→ ESERCIZIO 1
Riassumi il brano in due frasi.
→ ESERCIZIO 2
Duplica senza cambiamenti una parte del brano. Comincia dalle parole «Una parte rilevante» e fermati dopo le parole «come un malfattore.».
→ ESERCIZIO 3
Elenca tutte le qualità per cui, secondo il brano, Gesù Cristo era mirabile.
::: BRANO DA ESAMINARE
Preghiera e Liturgia

Patì sotto Ponzio Pilato, fu crocifisso

GesPilatoChi crede si salva, chi non crede si perde.
«Tu, che sei uomo, ti fai Dio» Gv 10,33.


Nel Simbolo apostolico troviamo una successione incalzante di verbi storici per descrivere l’evento culminante e decisivo dell’esperienza storica di Gesù: fu concepito, nacque, patì, fu crocifisso, morì e fu sepolto; discese agli inferi; il terzo giorno risuscitò da morte, salì al cielo, siede alla destra di Dio Padre onnipotente; di là verrà a giudicare i vivi e i morti. Il catecumeno che riceve nella tradizione questo Simbolo della fede riconosce nella passione di Cristo il centro della fede, l’evento decisivo della salvezza. È importante che venga nominato Ponzio Pilato, non per altro motivo che per la datazione e la localizzazione. Non «patì» genericamente, ma «patì sotto Ponzio Pilato»...

quel «sotto» è una espressione tipicamente romana per indicare: al tempo in cui comandava il tale, nel luogo in cui era governatore Ponzio Pilato. Quindi questo riferimento precisa la Giudea e il decennio fra il 26 e il 36; è un modo per sottolineare il fatto storico.

Una parte rilevante dei Vangeli è dedicata alla passione, morte e risurrezione di Gesù Cristo. Sono gli eventi del mistero pasquale nei quali si è realizzata la salvezza del mondo. Infatti, se l’opera della redenzione operata dal Figlio di Dio ha avuto inizio con l’incarnazione, il suo culmine è costituito dall’ignominia della croce e dalla gloria della Pasqua. Se la fede cerca di comprendere, per quanto è possibile, perché Dio si sia fatto uomo, ancor più si interroga sul perché della croce. Sotto il profilo storico è lecito chiedersi come sia potuto accadere che un uomo come Gesù Cristo, mirabile per sapienza, per santità di vita e per ricchezza di umanità, sia stato condannato a morte come un malfattore.
::::::
::: DATI ARCHIVIATI
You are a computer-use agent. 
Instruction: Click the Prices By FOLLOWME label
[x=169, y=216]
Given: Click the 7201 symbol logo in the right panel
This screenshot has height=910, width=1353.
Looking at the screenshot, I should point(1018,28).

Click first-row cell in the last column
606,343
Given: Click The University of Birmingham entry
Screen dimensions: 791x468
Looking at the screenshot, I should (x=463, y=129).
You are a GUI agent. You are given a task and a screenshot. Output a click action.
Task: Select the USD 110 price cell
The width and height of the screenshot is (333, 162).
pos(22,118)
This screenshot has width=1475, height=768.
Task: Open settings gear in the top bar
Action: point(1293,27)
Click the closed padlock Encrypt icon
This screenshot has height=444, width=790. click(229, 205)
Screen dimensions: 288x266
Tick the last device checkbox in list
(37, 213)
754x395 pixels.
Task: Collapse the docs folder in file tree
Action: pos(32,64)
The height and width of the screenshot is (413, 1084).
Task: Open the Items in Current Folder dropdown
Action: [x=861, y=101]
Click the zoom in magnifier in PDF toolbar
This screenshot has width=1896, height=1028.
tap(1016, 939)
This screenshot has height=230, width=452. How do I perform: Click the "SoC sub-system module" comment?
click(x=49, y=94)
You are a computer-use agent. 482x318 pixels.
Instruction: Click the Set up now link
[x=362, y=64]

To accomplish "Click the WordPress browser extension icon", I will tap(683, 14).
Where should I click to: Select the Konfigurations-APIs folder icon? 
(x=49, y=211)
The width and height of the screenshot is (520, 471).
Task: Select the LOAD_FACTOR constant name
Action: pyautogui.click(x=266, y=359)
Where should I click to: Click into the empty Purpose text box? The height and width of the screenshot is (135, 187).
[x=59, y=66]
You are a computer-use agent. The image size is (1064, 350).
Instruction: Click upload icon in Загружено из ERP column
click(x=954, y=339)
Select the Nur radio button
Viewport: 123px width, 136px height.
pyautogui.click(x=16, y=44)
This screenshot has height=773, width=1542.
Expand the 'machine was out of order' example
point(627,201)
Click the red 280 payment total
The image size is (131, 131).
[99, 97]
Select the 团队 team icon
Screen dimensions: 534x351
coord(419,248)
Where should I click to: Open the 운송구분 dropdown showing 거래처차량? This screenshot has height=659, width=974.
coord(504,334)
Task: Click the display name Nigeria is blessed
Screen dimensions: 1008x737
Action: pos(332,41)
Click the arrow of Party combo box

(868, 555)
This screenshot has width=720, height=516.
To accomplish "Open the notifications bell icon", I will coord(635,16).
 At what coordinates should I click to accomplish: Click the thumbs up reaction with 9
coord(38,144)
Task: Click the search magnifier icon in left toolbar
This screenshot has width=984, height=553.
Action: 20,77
::::::
→ RISPOSTA 1
Il brano spiega che nel Simbolo apostolico Ponzio Pilato è nominato solo per datare e localizzare la passione di Gesù, cioè per collocarla in Giudea nel decennio fra il 26 e il 36 e sottolinearne così il fatto storico. Osserva poi che una parte rilevante dei Vangeli è dedicata alla passione, morte e risurrezione di Gesù Cristo, eventi del mistero pasquale nei quali si è realizzata la salvezza del mondo.

→ RISPOSTA 2
Una parte rilevante dei Vangeli è dedicata alla passione, morte e risurrezione di Gesù Cristo. Sono gli eventi del mistero pasquale nei quali si è realizzata la salvezza del mondo. Infatti, se l’opera della redenzione operata dal Figlio di Dio ha avuto inizio con l’incarnazione, il suo culmine è costituito dall’ignominia della croce e dalla gloria della Pasqua. Se la fede cerca di comprendere, per quanto è possibile, perché Dio si sia fatto uomo, ancor più si interroga sul perché della croce. Sotto il profilo storico è lecito chiedersi come sia potuto accadere che un uomo come Gesù Cristo, mirabile per sapienza, per santità di vita e per ricchezza di umanità, sia stato condannato a morte come un malfattore.

→ RISPOSTA 3
- sapienza
- santità di vita
- ricchezza di umanità